Right click did not show any “remove” item. Clicking on it opened a window showing another system, which is in fact the name of another (also openSUSE 15.2) system on the LAN. Clicking left or right, but nowhere anything to delete/switch off/remove.
At last I tried Right click on the Panel and then Edit Panel. Several movements and click. With care, because I never know what does what. In the end I succeeded, while having the mouse over the KDEConnect icon, to remove. But it removed all icons there: Clipboard, the one thar tells me there is unread mail, same for unread RSS feeds and the one with the small triangle that shows “hidden icons”. So I am rather hampered in my workflow now.

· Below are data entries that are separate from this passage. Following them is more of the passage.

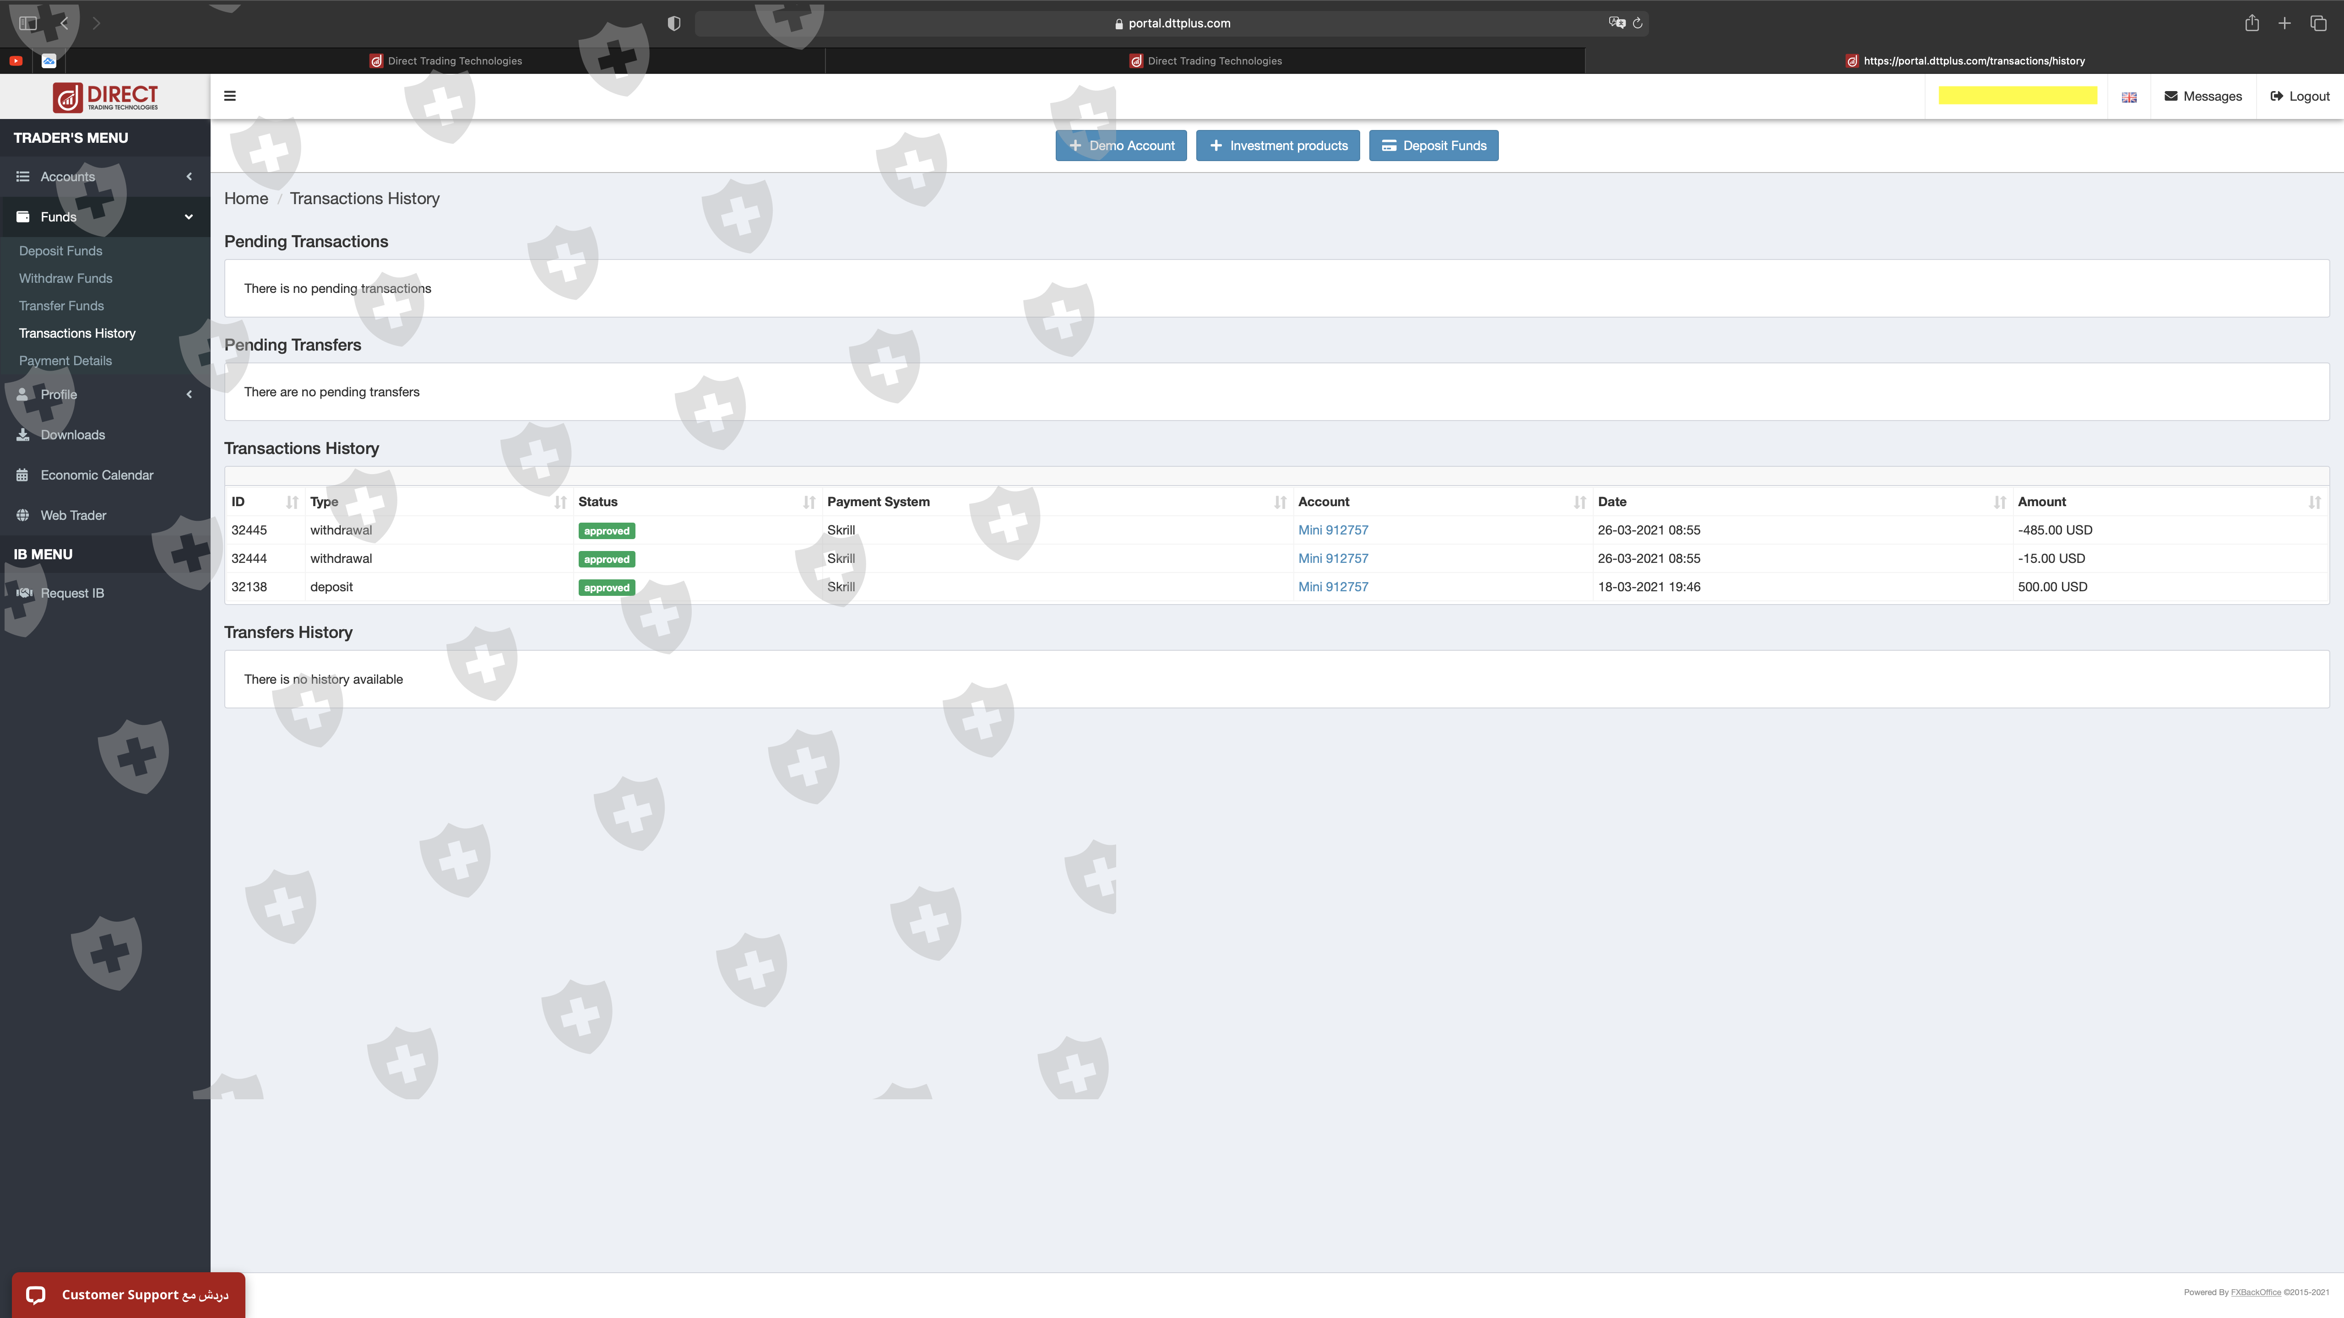
Task: Click Safari privacy shield icon
Action: [x=673, y=24]
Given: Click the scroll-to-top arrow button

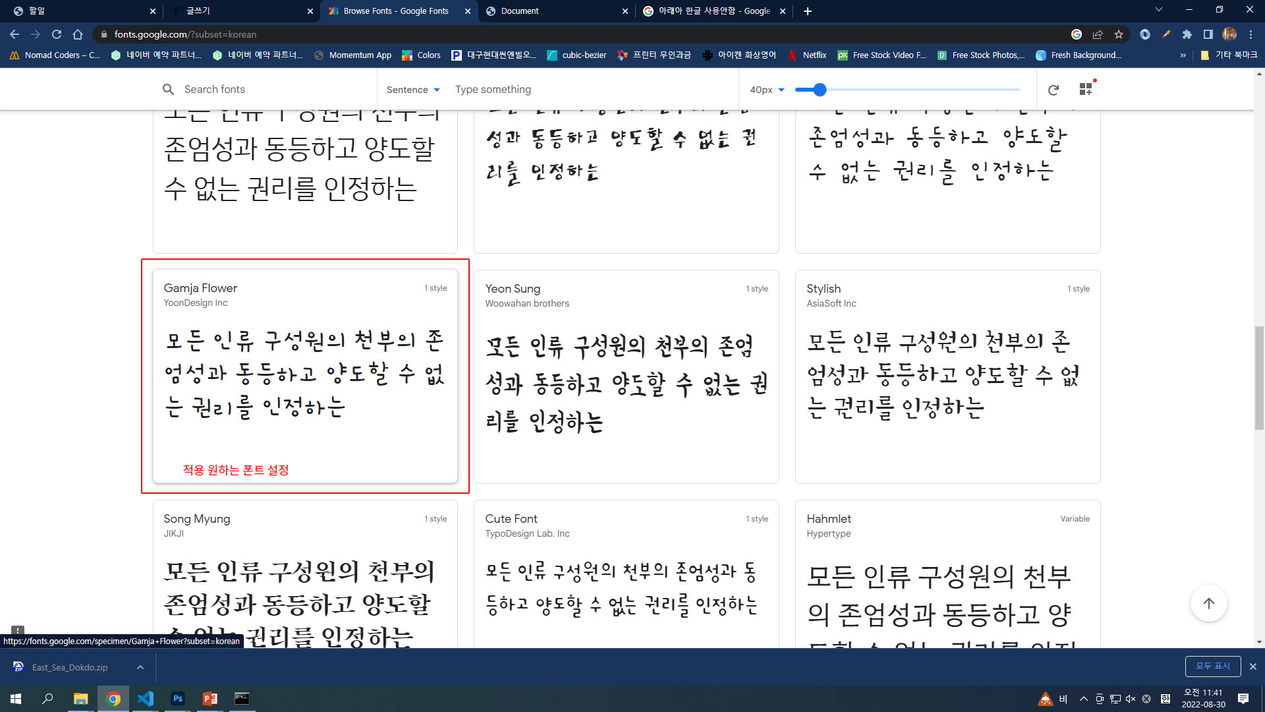Looking at the screenshot, I should [1208, 603].
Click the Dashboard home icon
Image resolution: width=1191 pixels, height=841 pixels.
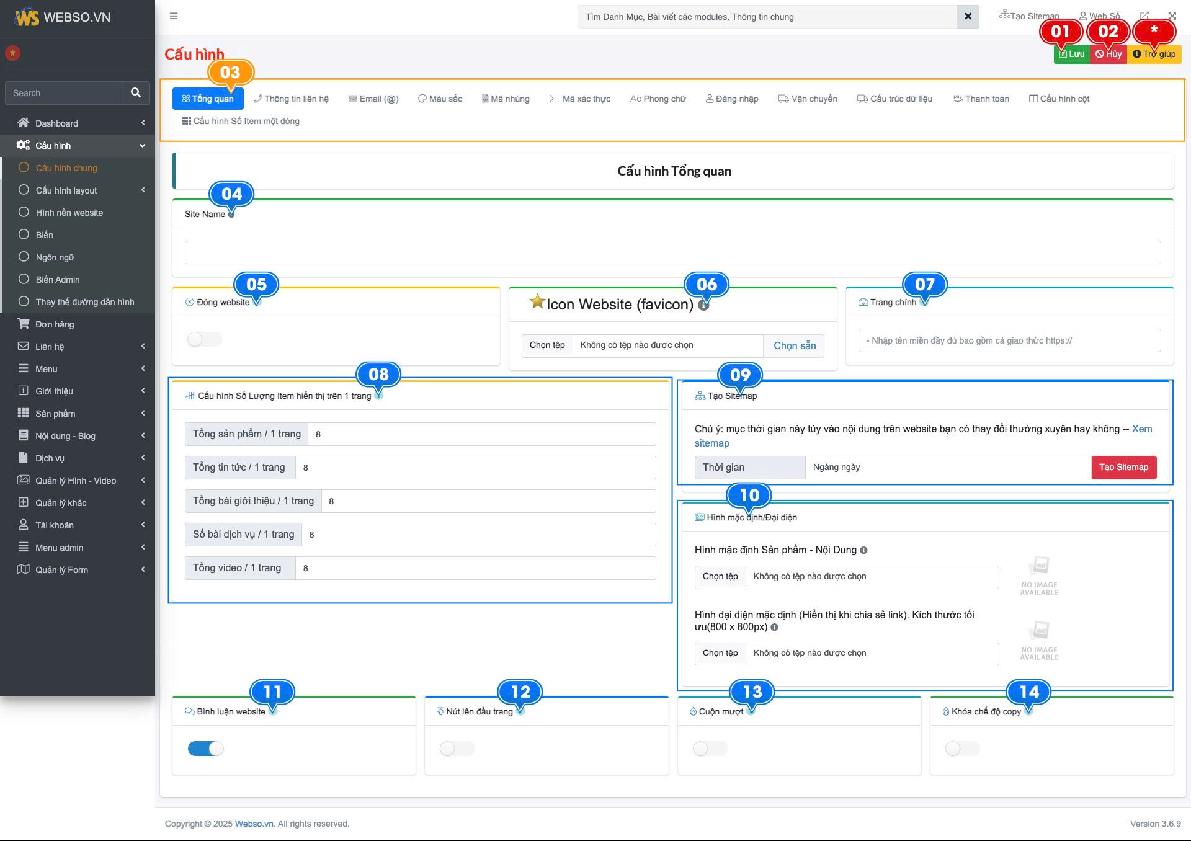pyautogui.click(x=24, y=123)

Is there anybody who can understand my rather vague story (I am not good when I can not show CLI output) and point me how to restore those little icons left from the data/time?
Next question then is of course how to get rid of the KDEConnect one if that is still there again.
You’ve probably removed the system tray in error. On the panel, right click and choose ‘add widgets’. Look down the list for system tray. It should have a circled 1 in the corner if it’s still there. If it doesn’t then double click to add it back.
If you right click in system tray (be sure not to right click one of the icons) you should see ‘configure system tray’ - choose this. Under entries you can add or remove any of them. Kde connect should be one of the choices. Of course, if you don’t use kdeconnect, just uninstall it.
PS The files are stored in ~/.config/plasma-org.kde.plasma.desktop-appletsrc but it’s not easy to sort out which is which.
To begin with your file pointer. I do not have that directory in ~/.config. The only directory that has the word plasma is ~/.config/plasma-workspace. But that has two empty directories only (env and shutdown).
About your Widget suggestion. Because of the translation I had to search more thoroughly, but I found it. I also do understand now the number 1 in circle, those are the ones I already have. Then I tried to click on it, but that did not do much. In the end I moved it with the mouse and that did it! They are back!
(All the clicking had also created some system usage icons/widget at the right of the clock, but I managed to remove that again. Still much magic for me there >:))
Not always. But an interface that removes a “widget” where I never saw, let alone clicked, a “remove widget” and that then is added by using “add widget”, it not a symmetric user interface. And as long as such things belong to KDE, it is magic. At least in the heads of the UI designers.
Then you may be the person to explain why that KDEConnect icon (apparently inside that widget) emerged all of a sudden. And with inside it the hostname of another desktop wuth openSUSE on my LAN.
And of course why I can nowhere find a possibility to remove that icon.
They make changes and refrain from documenting. They try to support old features. Users end up with a mixture of old and new configuration. Watch for entries in folders ~/Desktop, ~/.local/share/applications/ and ~/.local/share/plasma_icons/. Delete them all and restore only if needed.
Then you may be the person to explain why that KDEConnect icon (apparently inside that widget) emerged all of a sudden. And with inside it the hostname of another desktop with openSUSE on my LAN. And of course why I can nowhere find a possibility to remove that icon.
The journal tells what happened. Not all clicks go where the user thinks they are going. Select ‘Edit Panel’, move the mouse over the icons and click ‘Remove’.
That is of course one of the things I tried. But because it is gone, I can not repeat that action now. And I hope it will never re-appear.
But IMHO there is still no explanation why it emerged in the first place. And why does it try to connect to another system on the LAN? In fact I find it rather scaring Some sort of desktop software that tries to contact a system in an unknown way. Not only the user (me) was flabbergasted, but the user reported this to the system manager (again me) and he sees this as a security isue until explained.